- Extracted records:
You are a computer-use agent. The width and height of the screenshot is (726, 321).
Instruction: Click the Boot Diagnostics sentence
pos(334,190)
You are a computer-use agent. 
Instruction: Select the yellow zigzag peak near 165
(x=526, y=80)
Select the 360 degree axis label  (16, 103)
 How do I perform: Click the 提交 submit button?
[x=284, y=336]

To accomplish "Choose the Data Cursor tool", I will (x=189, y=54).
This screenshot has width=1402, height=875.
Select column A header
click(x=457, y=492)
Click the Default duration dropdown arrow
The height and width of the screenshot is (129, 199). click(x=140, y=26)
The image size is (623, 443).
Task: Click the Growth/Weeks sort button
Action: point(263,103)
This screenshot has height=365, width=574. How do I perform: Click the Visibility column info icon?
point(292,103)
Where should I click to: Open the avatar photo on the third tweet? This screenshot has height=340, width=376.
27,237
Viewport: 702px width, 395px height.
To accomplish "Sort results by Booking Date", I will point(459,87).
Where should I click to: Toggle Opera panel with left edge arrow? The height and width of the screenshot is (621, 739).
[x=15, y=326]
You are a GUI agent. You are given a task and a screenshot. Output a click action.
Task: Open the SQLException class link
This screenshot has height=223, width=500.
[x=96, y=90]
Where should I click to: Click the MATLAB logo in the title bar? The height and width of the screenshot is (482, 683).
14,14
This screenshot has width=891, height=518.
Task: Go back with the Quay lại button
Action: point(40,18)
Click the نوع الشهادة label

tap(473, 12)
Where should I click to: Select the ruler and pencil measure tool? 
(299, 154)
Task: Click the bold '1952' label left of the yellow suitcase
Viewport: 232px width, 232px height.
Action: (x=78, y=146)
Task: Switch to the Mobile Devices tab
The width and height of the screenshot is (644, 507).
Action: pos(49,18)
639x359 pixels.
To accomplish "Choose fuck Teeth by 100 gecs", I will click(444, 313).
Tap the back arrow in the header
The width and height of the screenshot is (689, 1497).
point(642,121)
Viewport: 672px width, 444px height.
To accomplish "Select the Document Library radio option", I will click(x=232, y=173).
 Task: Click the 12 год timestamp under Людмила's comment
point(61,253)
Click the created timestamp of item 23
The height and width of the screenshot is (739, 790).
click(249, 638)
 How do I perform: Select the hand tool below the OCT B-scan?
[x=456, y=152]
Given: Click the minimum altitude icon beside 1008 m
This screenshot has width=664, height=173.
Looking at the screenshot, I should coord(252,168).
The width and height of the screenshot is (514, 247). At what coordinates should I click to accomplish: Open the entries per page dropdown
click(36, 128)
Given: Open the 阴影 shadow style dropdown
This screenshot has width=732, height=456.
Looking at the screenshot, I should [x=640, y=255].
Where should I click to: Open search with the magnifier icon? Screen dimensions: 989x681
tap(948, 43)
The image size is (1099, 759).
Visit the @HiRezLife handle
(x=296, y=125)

- Work task:
Set the entries down again precisely as they were given.

- Your solution:
You are a computer-use agent. The width and height of the screenshot is (726, 321).
Instruction: Click the Boot Diagnostics sentence
pos(334,190)
You are a computer-use agent. 
Instruction: Select the yellow zigzag peak near 165
(x=526, y=80)
Select the 360 degree axis label  (16, 103)
 How do I perform: Click the 提交 submit button?
[x=284, y=336]

To accomplish "Choose the Data Cursor tool", I will (x=189, y=54).
This screenshot has width=1402, height=875.
Select column A header
click(x=457, y=492)
Click the Default duration dropdown arrow
The height and width of the screenshot is (129, 199). click(x=140, y=26)
The image size is (623, 443).
Task: Click the Growth/Weeks sort button
Action: point(263,103)
This screenshot has height=365, width=574. How do I perform: Click the Visibility column info icon?
point(292,103)
Where should I click to: Open the avatar photo on the third tweet? This screenshot has height=340, width=376.
27,237
Viewport: 702px width, 395px height.
To accomplish "Sort results by Booking Date", I will point(459,87).
Where should I click to: Toggle Opera panel with left edge arrow? The height and width of the screenshot is (621, 739).
[x=15, y=326]
You are a GUI agent. You are given a task and a screenshot. Output a click action.
Task: Open the SQLException class link
This screenshot has height=223, width=500.
[x=96, y=90]
Where should I click to: Click the MATLAB logo in the title bar? The height and width of the screenshot is (482, 683).
14,14
This screenshot has width=891, height=518.
Task: Go back with the Quay lại button
Action: point(40,18)
Click the نوع الشهادة label

tap(473, 12)
Where should I click to: Select the ruler and pencil measure tool? 
(299, 154)
Task: Click the bold '1952' label left of the yellow suitcase
Viewport: 232px width, 232px height.
Action: (x=78, y=146)
Task: Switch to the Mobile Devices tab
The width and height of the screenshot is (644, 507).
Action: pos(49,18)
639x359 pixels.
To accomplish "Choose fuck Teeth by 100 gecs", I will click(444, 313).
Tap the back arrow in the header
The width and height of the screenshot is (689, 1497).
point(642,121)
Viewport: 672px width, 444px height.
To accomplish "Select the Document Library radio option", I will click(x=232, y=173).
 Task: Click the 12 год timestamp under Людмила's comment
point(61,253)
Click the created timestamp of item 23
The height and width of the screenshot is (739, 790).
click(249, 638)
 How do I perform: Select the hand tool below the OCT B-scan?
[x=456, y=152]
Given: Click the minimum altitude icon beside 1008 m
This screenshot has width=664, height=173.
Looking at the screenshot, I should coord(252,168).
The width and height of the screenshot is (514, 247). At what coordinates should I click to accomplish: Open the entries per page dropdown
click(36, 128)
Given: Open the 阴影 shadow style dropdown
This screenshot has width=732, height=456.
Looking at the screenshot, I should [x=640, y=255].
Where should I click to: Open search with the magnifier icon? Screen dimensions: 989x681
tap(948, 43)
The image size is (1099, 759).
Visit the @HiRezLife handle
(x=296, y=125)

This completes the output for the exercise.